VoCampSunnyvale2009

What[edit]

The sixth ever VoCamp, to be held in Sunnyvale and organized with the help of Yahoo. See WhatIsVoCamp for a basic intro to the concept.

In addition, it's good to know that VoCamps are intended for hands-on developer work on vocabularies and other issues related to interoperability of semantic applications. A minimal level of understanding semantic technologies is required because the program will not feature tutorials on ontology engineering or semantic web standards.

When[edit]

Thu 18th - Fri 19th, June, 2009

The first day is only half-day (afternoon), the second day is full day.

This VoCamp is just after SemTech 2009, the Semantic Technology Conference taking place in San Jose.

Programme[edit]

Detailed programme to be determined later.
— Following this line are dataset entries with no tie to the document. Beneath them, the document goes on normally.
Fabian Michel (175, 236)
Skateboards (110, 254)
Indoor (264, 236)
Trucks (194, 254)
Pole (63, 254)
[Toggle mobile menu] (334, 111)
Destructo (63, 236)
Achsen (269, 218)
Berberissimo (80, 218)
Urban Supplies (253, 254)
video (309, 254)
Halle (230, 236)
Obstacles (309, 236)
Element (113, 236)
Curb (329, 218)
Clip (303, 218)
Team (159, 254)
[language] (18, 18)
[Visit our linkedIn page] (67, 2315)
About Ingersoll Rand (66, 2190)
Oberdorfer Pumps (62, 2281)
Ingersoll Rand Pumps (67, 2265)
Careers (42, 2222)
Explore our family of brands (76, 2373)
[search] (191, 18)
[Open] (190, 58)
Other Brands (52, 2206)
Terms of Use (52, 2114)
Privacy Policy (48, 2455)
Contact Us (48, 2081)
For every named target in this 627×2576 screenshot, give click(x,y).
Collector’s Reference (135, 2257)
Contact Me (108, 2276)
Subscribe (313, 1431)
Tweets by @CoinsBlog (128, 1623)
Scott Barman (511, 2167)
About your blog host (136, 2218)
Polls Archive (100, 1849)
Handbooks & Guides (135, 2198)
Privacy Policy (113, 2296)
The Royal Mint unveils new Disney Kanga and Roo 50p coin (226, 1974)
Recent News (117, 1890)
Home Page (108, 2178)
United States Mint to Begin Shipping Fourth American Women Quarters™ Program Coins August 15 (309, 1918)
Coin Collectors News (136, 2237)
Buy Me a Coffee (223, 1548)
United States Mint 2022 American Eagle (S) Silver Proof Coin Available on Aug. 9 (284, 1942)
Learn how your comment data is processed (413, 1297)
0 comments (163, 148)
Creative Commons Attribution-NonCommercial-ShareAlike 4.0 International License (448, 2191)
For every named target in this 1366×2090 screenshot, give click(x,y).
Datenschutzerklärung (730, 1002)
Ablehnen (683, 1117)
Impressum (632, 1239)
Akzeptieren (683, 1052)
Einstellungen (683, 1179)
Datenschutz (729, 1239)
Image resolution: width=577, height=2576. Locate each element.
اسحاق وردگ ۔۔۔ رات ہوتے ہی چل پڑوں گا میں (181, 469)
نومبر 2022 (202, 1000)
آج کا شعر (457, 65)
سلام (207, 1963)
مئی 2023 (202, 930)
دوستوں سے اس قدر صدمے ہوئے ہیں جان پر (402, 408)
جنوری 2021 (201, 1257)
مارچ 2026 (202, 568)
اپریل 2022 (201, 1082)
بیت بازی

The first half-day will be used for introductions using lightning talks and determining the topics to be worked on during the second day. The second day will be spent working in small groups (3-6 people).

For introductions you are welcome to use at most two slides BUT only if you send them in advance. (We are a fairly large group so we have to get a bit more organized.) Tell us who you are but also what you would like to achieve! Email your slides to pmika(at)yahoo-inc.com

Question re. slides: What format? Jpg? Pdf? Link to slideshare? Powerpoint? OpenOffice Presentation?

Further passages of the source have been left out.